- Supreme Court of the United States

Argued April 16, 2012 Decided June 18, 2012
- Full case name: Michael Shane Christopher, et al., Petitioners v. Smithkline Beecham Corporation dba GlaxoSmithKline
- Docket no.: 11-204
- Citations: 567 U.S. 142 (more) 132 S. Ct. 2156; 183 L. Ed. 2d 153; 2012 U.S. LEXIS 4657; 19 WH Cases 2d 257; 80 U.S.L.W. 4463

Case history
- Prior: Summary judgement granted to Glaxo, No. CV-08-1498-PHX-FJM (D. Ariz. 2009); affirmed, 635 F.3d 383 (9th Cir. 2011); cert. granted, 565 U.S. 1057 (2011).

Holding
- The petitioners – pharmaceutical sales representatives whose primary duty is to obtain nonbinding commitments from physicians to prescribe their employer’s prescription drugs in appropriate cases – qualify as outside salesmen under the most reasonable interpretation of the Department of Labor’s regulations.

Court membership
- Chief Justice John Roberts Associate Justices Antonin Scalia · Anthony Kennedy Clarence Thomas · Ruth Bader Ginsburg Stephen Breyer · Samuel Alito Sonia Sotomayor · Elena Kagan

Case opinions
- Majority: Alito, joined by Roberts, Scalia, Kennedy, Thomas
- Dissent: Breyer, joined by Ginsburg, Sotomayor, Kagan

Laws applied
- The Fair Labor Standards Act of 1938; 29 U.S.C. §§ 206-207 (2006 ed. and Supp. IV); 29 U.S.C. § 213(a)(1)

= Christopher v. SmithKline Beecham Corp. =

Christopher v. SmithKline Beecham Corp., 567 U.S. 142 (2012), is a US labor law case of the United States Supreme Court. It held that pharmaceutical sales representatives were not eligible for overtime pay. The court ruled in a majority opinion written by Justice Samuel Alito that sales representatives were classified as "outside salesmen" who are exempt from the Department of Labor's regulations regarding overtime pay.

==Facts==
Michael Christopher and Frank Buchanan worked for GlaxoSmithKline, and claimed overtime pay under the Fair Labor Standards Act. They argued they were employees under 29 USC § 207(a), while GSK contended they were acting ‘in the capacity of outside salesman’ under § 213(a). In turn 29 C.F.R. § 541.500 defined ‘outside salesman’ as ‘any employee’ whose duty was ‘making sales’ under § 203(k) which said that included ‘any sale, exchange, contract to sell’ and so on. Christopher and Buchanan were sales representatives for around four years from 2003, who marketed to physicians to buy the company's products. They spent 40 hours a week calling physicians, and another 10 to 20 hours attending events and performing other miscellaneous tasks. Their pay included a salary and bonus pay, based on performance in selling. In a class action lawsuit, they sought time and a half for over 40 hours work.
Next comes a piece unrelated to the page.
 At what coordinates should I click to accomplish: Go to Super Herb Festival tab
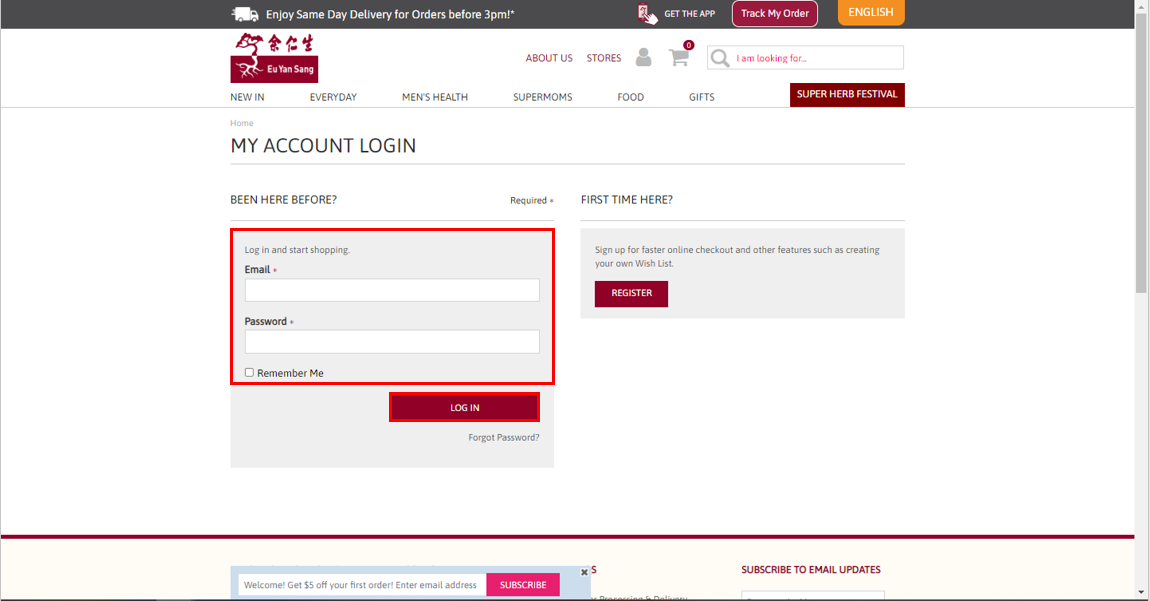click(x=847, y=94)
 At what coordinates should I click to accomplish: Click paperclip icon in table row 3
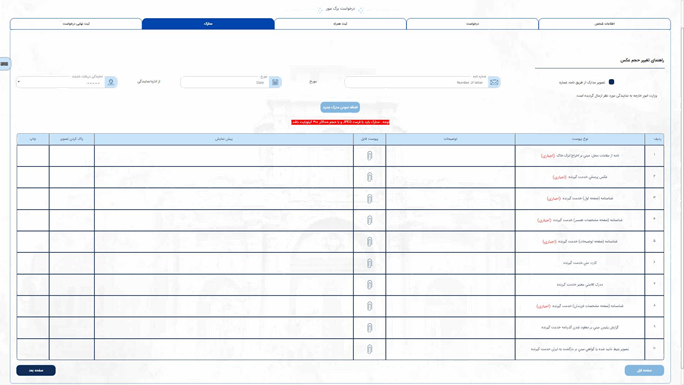tap(369, 199)
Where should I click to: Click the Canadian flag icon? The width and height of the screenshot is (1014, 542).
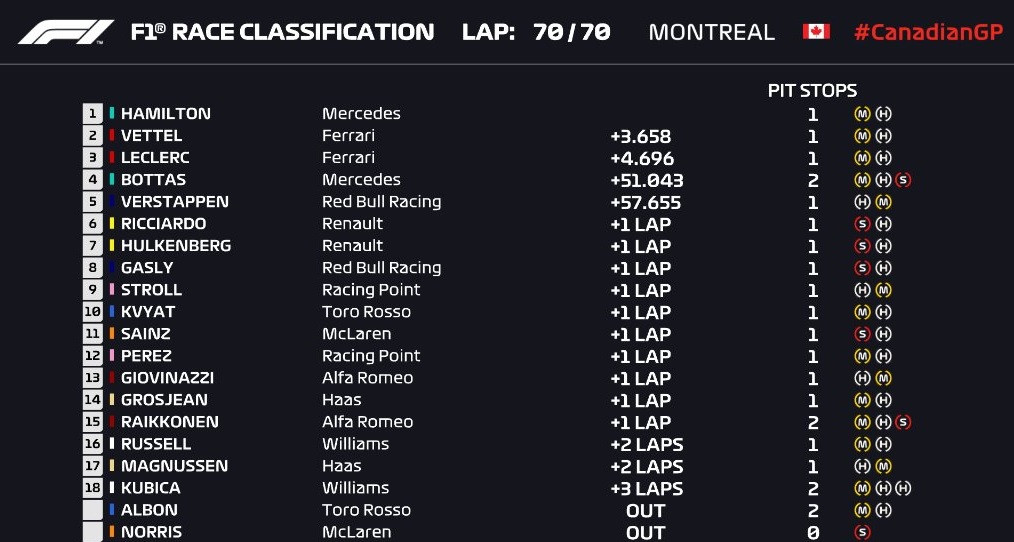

The United States District Court for the District of Arizona granted a judgment in favor of GlaxoSmithKline. After the Department of Labor filed an amicus in a related case in the Second Circuit, they appealed to the United States Court of Appeals for the Ninth Circuit in California, which affirmed the lower court's decision. The plaintiffs then appealed to the Supreme Court.

==Judgment==
Supreme Court held, by a five to four majority, that Christopher and Buchanan were not entitled to overtime pay under the Fair Labor Standards Act, because they were effecting sales within the Act's exception in § 213(a). Justice Alito delivered the opinion of the court, in which Chief Justice Roberts, and Justices Scalia, Kennedy and Thomas joined.

Justice Breyer filed a dissenting opinion, in which Justices Ginsburg, Sotomayor and Kagan joined.